The Rapture. The Antichrist. 666.
Much of what some Christians say about the End Times is not in the Bible, but is derived from various narratives, interpretations and popular media such as Jack T. Chick’s comic books that have built up over the past two centuries.
Link to Full CNN Article
Excerpts:
Revelations may be the Bible’s ultimate crossover — no other book’s imagery and language has so penetrated popular culture.
Even people who have never read the Bible are familiar with its references: The Four Horsemen of the Apocalypse, the Red Dragon, 666 and the seven bowls of plague.
Revelation is filled with such contagious imagery that one theologian who has studied its text calls it a “multimedia” book whose popular images operate like an infectious disease.
“They break off from the larger text and circulate like little viruses in our culture that hook on to other things and that’s when they really take off and spread,” says Timothy Beal, author of “The Book of Revelation: A Biography.”

Beal says many people quoting Revelation get the meaning and the symbolism wrong.
“Almost none of the people talking about Revelation have really sat down and read it,” he says.
Many people, for example, believe that the “Rapture” — when it’s believed that Jesus returns at the end of the age and all Christians, dead and alive, will rise up in the air to meet him — is in Revelation.
Not true, says Beal.
There is no explicit mention of the Rapture in Revelation. There are references to the concept in scriptures like 1 Corinthians 15:52, which says,
For the trumpet will sound, and the dead will be raised imperishable, and we will be changed.
But Beal says the Rapture theory actually originated in the 19th-century work of a theologian named John Nelson Darby.
How about the Antichrist?

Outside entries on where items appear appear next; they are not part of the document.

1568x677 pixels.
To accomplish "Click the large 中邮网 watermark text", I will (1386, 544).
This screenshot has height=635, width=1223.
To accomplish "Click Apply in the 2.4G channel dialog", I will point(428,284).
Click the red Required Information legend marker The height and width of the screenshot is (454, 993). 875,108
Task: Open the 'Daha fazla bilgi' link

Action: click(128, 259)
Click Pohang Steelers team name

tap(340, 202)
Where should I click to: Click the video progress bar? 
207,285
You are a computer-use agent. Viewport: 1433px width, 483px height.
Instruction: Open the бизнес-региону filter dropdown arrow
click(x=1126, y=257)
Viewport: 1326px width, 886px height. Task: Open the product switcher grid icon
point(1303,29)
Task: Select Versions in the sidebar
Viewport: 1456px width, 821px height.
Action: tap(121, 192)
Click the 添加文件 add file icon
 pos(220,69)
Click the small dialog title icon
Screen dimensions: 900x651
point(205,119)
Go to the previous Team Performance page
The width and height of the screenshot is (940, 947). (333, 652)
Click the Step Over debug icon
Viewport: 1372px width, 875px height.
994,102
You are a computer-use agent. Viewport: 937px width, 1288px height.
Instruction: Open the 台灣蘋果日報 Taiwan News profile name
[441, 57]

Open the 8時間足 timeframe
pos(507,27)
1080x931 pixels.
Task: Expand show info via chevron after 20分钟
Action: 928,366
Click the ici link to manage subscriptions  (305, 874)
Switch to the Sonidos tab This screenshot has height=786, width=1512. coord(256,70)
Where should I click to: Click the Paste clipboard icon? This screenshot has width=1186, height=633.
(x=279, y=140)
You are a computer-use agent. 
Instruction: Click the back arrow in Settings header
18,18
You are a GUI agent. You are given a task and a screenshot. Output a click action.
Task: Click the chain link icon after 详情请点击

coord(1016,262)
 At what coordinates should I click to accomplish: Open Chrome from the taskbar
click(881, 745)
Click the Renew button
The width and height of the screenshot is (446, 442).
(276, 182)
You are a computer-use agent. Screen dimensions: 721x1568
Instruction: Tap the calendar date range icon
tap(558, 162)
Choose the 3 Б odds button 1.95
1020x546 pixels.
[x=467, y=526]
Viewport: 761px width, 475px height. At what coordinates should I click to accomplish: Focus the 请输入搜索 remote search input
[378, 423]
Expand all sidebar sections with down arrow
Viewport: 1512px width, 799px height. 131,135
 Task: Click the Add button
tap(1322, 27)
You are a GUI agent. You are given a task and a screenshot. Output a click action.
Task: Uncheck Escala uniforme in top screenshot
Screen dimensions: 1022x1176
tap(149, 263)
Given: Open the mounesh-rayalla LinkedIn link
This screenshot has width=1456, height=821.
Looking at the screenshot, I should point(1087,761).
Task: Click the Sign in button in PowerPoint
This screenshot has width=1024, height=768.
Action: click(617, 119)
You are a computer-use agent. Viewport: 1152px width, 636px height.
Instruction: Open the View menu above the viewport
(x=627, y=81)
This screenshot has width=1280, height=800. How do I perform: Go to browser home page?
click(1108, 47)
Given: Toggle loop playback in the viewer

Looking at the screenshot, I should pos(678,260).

Isn’t that in Revelation?
Nope, Beal says.
The writer of the first book of John in the New Testament warns of generic “Antichrists” who deny that Jesus is the messiah. But there is no figure like the central character in the film, “The Omen,” a cunning son of Satan with the number 666 stenciled on his body.
So what about 666 — isn’t that in Revelation?
Yes, but it doesn’t refer to Satan. Instead, theologians say the number references another incarnation of evil for the first Christians: Nero, the Roman emperor.
… invoking “end-times” biblical passages may actually bolster some people’s faith by giving meaning to events that seem cruel and arbitrary. But people who invoke the terrifying imagery of Revelation in connection with COVID-19 can do more than get scripture wrong. They can damage others’ psychological health.
…Doomsday predictions from the Bible can also lead to another danger — doing nothing, Beal says. He believes people who are seized with panic over something like Covid-19 may ignore other chronic issues threatening humanity’s survival, such as climate change.
Doing so may not be as thrilling as sharing predictions of doom. But before you decide to get in touch with your inner Nostradamus, share a kind word rather than a doomsday prediction, he says.
You’ll feel better in the end — and so will many of us who’ll need all the help we can get in the tough days ahead.